Re: pg_basebackup, pg_receivexlog and data durability (was: silent data loss with ext4 / all current versions)

From: Michael Paquier <michael(dot)paquier(at)gmail(dot)com>
To: Peter Eisentraut <peter(dot)eisentraut(at)2ndquadrant(dot)com>
Cc: PostgreSQL mailing lists <pgsql-hackers(at)postgresql(dot)org>
Subject: Re: pg_basebackup, pg_receivexlog and data durability (was: silent data loss with ext4 / all current versions)
Date: 2016-09-23 15:15:22
Message-ID: CAB7nPqQL0fCp0eDcVD6+3+Je24xeApU14vKz_pBpNA0sTPwLgQ@mail.gmail.com
Views: Raw Message | Whole Thread | Download mbox | Resend email
Thread:
Lists: pgsql-hackers

On Fri, Sep 23, 2016 at 10:54 AM, Peter Eisentraut
<peter(dot)eisentraut(at)2ndquadrant(dot)com> wrote:
> This is looking pretty good. More comments on this patch set:

Thanks for the review.

> 0001:
>
> Keep the file order alphabetical in Mkvcbuild.pm.
>
> Needs nls.mk updates for file move (in initdb and pg_basebackup
> directories).

Fixed.

> 0002:
>
> durable_rename needs close(fd) in non-error path (compare backend code).

Oops, leak.

> Changing from fsync() to fsync_name() in some cases means that
> inaccessible files are now ignored. I guess this would only happen in
> very obscure circumstances, but it's worth considering if that is OK.

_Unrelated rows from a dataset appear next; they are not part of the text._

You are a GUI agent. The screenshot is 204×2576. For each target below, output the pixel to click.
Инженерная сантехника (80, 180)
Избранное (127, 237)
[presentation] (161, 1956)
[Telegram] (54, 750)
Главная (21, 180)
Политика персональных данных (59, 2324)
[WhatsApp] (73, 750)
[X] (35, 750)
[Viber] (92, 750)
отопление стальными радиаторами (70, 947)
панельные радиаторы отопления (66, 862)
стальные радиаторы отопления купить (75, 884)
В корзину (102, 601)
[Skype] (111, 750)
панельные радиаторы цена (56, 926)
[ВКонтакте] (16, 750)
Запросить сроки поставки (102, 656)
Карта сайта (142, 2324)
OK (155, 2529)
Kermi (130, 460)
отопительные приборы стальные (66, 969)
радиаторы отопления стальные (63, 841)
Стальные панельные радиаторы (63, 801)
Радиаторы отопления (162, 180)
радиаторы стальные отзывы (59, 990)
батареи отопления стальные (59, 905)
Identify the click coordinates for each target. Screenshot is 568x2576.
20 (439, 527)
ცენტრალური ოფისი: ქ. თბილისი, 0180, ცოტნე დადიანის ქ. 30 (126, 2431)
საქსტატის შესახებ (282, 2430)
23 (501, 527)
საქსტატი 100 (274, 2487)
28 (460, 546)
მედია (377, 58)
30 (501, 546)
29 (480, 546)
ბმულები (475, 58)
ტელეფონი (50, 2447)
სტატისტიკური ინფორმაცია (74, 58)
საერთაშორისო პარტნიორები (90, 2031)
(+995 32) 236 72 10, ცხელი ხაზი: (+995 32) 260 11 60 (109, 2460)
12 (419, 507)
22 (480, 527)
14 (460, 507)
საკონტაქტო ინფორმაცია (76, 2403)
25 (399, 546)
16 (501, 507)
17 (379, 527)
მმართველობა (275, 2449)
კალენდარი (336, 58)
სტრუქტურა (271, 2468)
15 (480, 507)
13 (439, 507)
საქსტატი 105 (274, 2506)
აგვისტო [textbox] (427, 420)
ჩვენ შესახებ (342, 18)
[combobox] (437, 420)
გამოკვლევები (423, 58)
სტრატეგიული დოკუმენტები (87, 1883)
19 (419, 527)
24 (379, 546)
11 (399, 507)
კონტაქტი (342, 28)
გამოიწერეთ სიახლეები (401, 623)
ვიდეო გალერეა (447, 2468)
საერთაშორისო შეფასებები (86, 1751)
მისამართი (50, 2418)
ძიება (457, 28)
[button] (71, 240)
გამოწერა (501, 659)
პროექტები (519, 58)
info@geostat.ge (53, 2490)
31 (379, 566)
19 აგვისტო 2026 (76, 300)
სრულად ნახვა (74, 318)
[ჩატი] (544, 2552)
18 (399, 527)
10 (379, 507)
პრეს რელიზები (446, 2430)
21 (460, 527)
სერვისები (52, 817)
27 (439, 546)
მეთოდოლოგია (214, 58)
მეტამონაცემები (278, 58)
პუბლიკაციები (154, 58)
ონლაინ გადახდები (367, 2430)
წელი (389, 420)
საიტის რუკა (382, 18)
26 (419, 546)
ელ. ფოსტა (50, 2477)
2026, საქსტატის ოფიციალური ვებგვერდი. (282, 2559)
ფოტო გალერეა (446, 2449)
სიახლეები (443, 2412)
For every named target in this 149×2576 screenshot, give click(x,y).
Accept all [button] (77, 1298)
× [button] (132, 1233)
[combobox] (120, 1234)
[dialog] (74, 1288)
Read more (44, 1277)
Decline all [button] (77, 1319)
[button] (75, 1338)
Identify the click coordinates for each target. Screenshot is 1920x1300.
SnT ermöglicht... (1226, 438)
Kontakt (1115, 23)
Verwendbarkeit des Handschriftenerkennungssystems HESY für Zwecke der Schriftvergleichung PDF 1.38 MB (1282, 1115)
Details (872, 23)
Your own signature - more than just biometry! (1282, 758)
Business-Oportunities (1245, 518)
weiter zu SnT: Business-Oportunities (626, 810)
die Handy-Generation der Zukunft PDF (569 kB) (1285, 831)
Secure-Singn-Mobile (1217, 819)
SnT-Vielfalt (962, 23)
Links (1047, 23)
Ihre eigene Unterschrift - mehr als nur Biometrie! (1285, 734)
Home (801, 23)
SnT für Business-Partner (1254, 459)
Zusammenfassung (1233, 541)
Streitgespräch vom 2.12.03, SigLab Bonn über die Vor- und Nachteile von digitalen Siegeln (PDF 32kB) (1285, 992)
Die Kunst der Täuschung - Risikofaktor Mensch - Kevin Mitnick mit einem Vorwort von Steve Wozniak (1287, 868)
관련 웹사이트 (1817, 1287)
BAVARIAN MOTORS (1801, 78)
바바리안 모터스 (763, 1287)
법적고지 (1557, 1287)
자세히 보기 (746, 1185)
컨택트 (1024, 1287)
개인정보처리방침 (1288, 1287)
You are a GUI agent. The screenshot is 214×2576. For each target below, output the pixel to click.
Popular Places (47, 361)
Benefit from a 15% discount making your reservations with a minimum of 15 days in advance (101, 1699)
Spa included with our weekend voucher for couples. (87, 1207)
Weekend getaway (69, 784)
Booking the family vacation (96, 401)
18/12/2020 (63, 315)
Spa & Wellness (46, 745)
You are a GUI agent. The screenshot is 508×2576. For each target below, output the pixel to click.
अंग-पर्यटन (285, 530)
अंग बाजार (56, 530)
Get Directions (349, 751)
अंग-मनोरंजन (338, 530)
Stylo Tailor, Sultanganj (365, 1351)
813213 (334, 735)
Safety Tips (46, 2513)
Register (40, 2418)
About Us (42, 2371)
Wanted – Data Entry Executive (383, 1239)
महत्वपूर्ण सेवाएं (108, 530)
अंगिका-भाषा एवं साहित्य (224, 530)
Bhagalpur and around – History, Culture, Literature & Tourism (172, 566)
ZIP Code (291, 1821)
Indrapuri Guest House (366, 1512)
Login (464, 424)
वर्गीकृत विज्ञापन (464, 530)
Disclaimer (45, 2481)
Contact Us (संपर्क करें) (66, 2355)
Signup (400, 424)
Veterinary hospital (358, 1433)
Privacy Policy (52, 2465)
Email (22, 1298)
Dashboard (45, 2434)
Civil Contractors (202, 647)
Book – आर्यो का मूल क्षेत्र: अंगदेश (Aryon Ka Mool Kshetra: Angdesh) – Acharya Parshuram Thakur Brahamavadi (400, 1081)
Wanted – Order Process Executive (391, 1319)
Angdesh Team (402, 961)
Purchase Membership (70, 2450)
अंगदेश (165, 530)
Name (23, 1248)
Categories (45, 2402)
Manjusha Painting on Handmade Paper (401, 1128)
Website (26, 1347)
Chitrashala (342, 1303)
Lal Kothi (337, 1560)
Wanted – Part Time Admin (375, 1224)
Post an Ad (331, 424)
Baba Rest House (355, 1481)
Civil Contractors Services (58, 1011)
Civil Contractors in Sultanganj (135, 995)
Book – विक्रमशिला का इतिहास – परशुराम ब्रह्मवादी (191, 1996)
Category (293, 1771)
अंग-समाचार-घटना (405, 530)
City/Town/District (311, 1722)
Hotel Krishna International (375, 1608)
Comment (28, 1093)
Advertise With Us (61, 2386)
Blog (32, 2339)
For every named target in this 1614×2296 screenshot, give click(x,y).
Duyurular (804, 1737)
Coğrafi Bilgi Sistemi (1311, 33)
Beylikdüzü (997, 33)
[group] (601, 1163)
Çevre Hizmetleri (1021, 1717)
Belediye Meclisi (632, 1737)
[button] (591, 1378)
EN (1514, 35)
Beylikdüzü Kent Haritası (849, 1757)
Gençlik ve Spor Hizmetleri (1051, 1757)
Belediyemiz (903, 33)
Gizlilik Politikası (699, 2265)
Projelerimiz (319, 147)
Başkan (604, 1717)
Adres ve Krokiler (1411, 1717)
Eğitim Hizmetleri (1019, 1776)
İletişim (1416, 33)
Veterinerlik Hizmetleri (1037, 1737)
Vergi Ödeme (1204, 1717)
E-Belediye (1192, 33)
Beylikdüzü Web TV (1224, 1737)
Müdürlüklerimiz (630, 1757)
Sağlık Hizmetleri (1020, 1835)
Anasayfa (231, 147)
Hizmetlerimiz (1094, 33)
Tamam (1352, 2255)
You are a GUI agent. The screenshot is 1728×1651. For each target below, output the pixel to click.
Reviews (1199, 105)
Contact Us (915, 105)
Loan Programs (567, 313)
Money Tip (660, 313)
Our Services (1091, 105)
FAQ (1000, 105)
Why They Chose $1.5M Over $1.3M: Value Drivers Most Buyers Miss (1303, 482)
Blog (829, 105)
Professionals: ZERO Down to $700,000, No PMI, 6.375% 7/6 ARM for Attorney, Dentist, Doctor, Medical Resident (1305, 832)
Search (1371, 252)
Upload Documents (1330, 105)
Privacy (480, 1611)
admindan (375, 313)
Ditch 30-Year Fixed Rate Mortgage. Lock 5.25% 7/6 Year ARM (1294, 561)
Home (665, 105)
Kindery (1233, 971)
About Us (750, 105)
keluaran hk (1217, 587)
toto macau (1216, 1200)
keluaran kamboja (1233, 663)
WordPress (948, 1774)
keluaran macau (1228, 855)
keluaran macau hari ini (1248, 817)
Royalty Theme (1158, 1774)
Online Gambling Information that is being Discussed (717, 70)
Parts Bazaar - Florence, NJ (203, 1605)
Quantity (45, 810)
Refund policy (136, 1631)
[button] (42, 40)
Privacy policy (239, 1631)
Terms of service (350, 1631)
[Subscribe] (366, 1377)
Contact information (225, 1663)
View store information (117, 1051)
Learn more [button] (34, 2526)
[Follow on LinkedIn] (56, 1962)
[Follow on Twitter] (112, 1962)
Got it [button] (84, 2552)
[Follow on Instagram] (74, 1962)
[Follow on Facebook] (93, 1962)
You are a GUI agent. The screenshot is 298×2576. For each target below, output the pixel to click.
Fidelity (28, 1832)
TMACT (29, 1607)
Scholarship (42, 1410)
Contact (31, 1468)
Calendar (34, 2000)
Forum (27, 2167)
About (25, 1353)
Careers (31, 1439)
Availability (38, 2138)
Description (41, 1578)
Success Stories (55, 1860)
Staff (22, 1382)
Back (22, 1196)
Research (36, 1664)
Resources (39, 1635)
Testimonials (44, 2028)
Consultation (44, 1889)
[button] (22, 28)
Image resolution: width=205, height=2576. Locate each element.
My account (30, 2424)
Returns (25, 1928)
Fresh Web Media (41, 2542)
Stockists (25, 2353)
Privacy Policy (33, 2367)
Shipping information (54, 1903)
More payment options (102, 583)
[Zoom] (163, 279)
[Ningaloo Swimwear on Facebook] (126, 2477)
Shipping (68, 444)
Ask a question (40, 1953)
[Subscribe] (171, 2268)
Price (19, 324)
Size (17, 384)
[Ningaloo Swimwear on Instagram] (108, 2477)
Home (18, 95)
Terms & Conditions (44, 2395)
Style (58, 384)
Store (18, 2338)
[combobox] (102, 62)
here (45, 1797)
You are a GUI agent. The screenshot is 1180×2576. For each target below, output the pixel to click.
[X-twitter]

In writeTimeLineHistoryFile() that's fine, the user should have
ownership of it as it has been created by receivelog.c. Similar remark
for .
In mark_file_as_archived, the previous open() call would have just failed.

> You added this comment:
> * XXX: This means that we might not restart if a crash occurs
> before the
> * fsync below. We probably should create the file in a temporary path
> * like the backend does...
> pg_receivexlog uses the .partial suffix for this reason. Why doesn't
> pg_basebackup do that?

Because it matters for pg_receivexlog as it has a retry logic and it
is able to rework on a partial segment. Thinking more about that this
comment does not make much sense, because for pg_basebackup a crash
would just cause the backup to be incomplete, so I have removed it.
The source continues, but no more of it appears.